The Marker’s Apprentice was a marking system used at the University of Nottingham, developed by myself and my supervisor (Dr Colin Higgins). It was responsible for assessing several thousand student coursework solutions in both the UK and China. It allows the management of courseworks and electronic submission via a webpage. The webpage communicates with a back-end server using Java RMI and reads a pre-defined set of marking ‘tools’. Each tool has it’s own configuration and is responsible for measuring functional correctness, code style (Using PMD), structure (Custom PMD rulesets). It provides highly customised results with details on how to fix mistakes and more importantly, why they are problematic. It gave links to further reading for any areas in which students lost marks. For some exercises, resubmissions were allowed to give the student an instant feedback loop (Submit, learn from results, submit again).

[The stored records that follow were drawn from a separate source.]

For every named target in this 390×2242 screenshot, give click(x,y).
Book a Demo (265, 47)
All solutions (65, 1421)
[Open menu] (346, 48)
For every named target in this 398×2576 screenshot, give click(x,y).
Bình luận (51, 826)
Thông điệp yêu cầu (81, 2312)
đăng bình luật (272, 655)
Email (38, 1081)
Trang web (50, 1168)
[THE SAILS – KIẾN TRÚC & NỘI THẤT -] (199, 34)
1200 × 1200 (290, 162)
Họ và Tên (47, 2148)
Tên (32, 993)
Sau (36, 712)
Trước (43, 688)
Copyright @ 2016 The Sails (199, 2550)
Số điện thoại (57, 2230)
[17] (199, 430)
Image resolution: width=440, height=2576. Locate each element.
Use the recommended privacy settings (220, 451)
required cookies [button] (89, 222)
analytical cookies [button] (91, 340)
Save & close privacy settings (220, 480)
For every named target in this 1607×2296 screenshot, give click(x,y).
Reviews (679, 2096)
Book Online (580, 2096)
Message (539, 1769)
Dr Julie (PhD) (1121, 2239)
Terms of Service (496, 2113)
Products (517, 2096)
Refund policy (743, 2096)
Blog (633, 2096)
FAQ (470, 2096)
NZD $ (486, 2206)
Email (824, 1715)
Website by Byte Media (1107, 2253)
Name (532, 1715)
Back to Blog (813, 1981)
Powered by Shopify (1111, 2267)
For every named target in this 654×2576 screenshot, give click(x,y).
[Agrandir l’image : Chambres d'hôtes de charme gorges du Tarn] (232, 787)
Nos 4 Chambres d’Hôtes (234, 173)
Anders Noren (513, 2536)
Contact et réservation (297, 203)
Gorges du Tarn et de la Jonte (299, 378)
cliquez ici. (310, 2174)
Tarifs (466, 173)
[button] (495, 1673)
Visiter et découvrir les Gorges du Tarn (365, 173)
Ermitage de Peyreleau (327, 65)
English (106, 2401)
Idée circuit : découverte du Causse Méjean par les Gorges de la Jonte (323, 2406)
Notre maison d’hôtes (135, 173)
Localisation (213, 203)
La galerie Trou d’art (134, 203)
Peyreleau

My supervisor and I wrote several publications on how it worked and the effectiveness of it; you can read some of them here:
Computer Science Education: Static analysis of programming exercises: Fairness, usefulness and a method for application. Link: http://www.tandfonline.com/doi/abs/10.1080/08993408.2016.1179865
Practitioner Research in Higher Education: Measuring the impact of high quality instant feedback on learning. Link: http://126.96.36.199/ojs/index.php/prhe/article/view/318
Nutbrown, S., Higgins, C., Beesley, S. (2016) ‘Measuring the impact of high quality instant feedback on learning’, Practitioner Research in Higher Education Journal, Special Assessment issue, 10(1)
Beesley, S., Nutbrown, S. and Higgins, C. 2015. Preconceptions surrounding automated assessment - a study of staff and students. Fifth International Assessment in Higher Education Conference, June 2015.
Beesley, S., Nutbrown, S. and Higgins, C. 2014. A framework for facilitating feedback best practices based on a study of staff and students: in HEA STEM Annual learning and Teaching Conference 2014: Enhancing the STEM student journey.
For this work, as well as helping teach, I received a highly commended PGR Teaching Award in 2015.